-- Records for processing --
──────

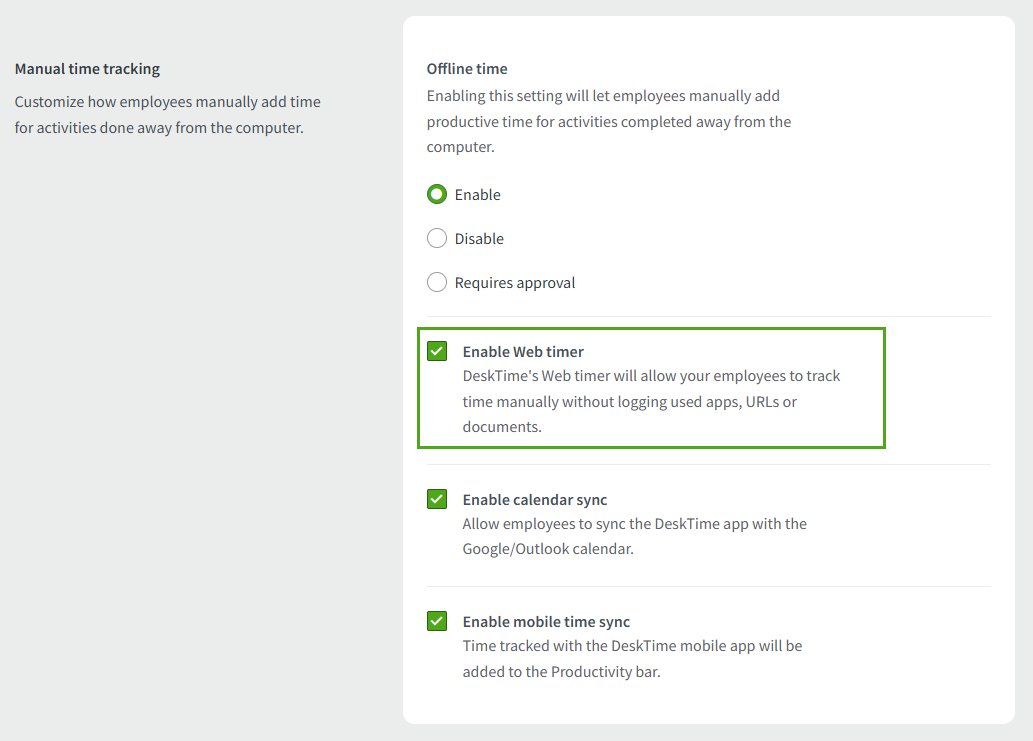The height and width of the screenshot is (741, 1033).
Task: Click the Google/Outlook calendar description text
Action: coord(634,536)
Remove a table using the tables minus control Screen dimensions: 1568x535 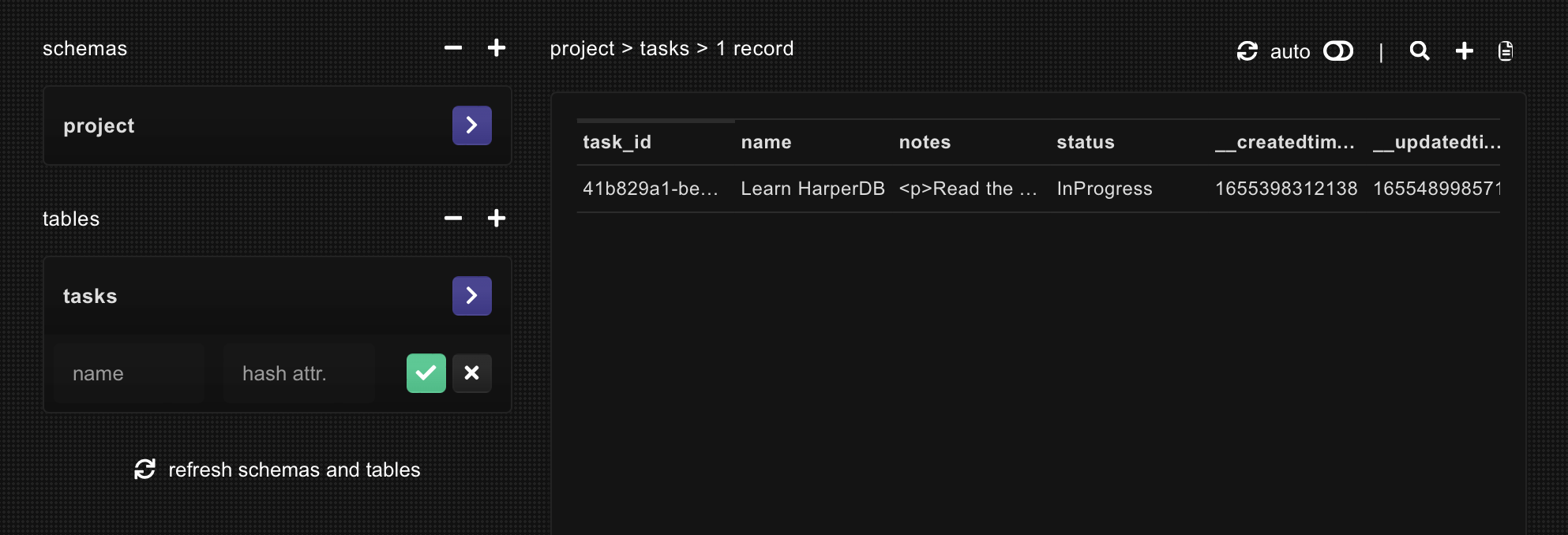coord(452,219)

──────

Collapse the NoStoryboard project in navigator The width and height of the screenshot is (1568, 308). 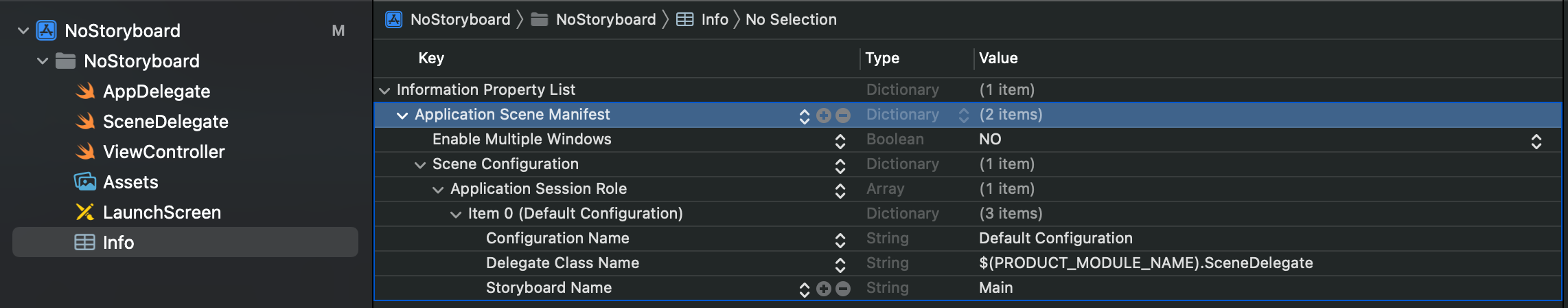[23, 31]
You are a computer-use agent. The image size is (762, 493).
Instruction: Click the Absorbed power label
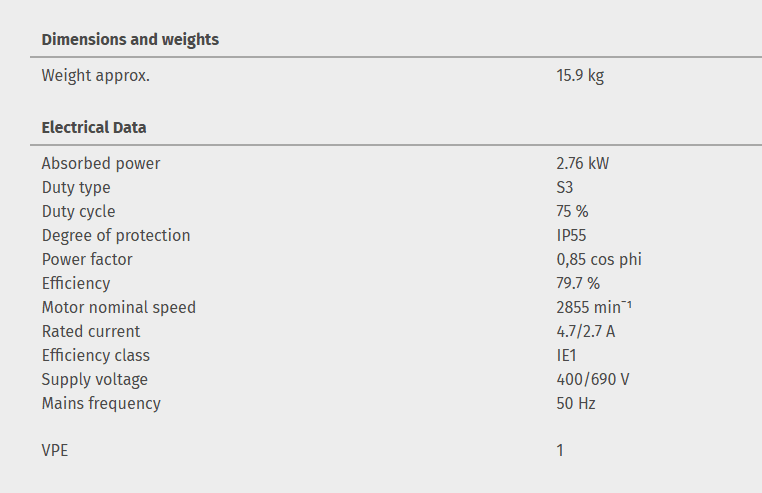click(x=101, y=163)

──────

Convert the lines of the records from the line containing "You are a computer-use" up to and including the line containing "click(x=101, y=163)" into a Markdown table with a Row column for the row number and a Line column for the line itself, omitting blank lines and leaving the pictures out.

-- Answer to the task --
| Row | Line |
|---|---|
| 1 | You are a computer-use agent. The image size is (762, 493). |
| 2 | Instruction: Click the Absorbed power label |
| 3 | click(x=101, y=163) |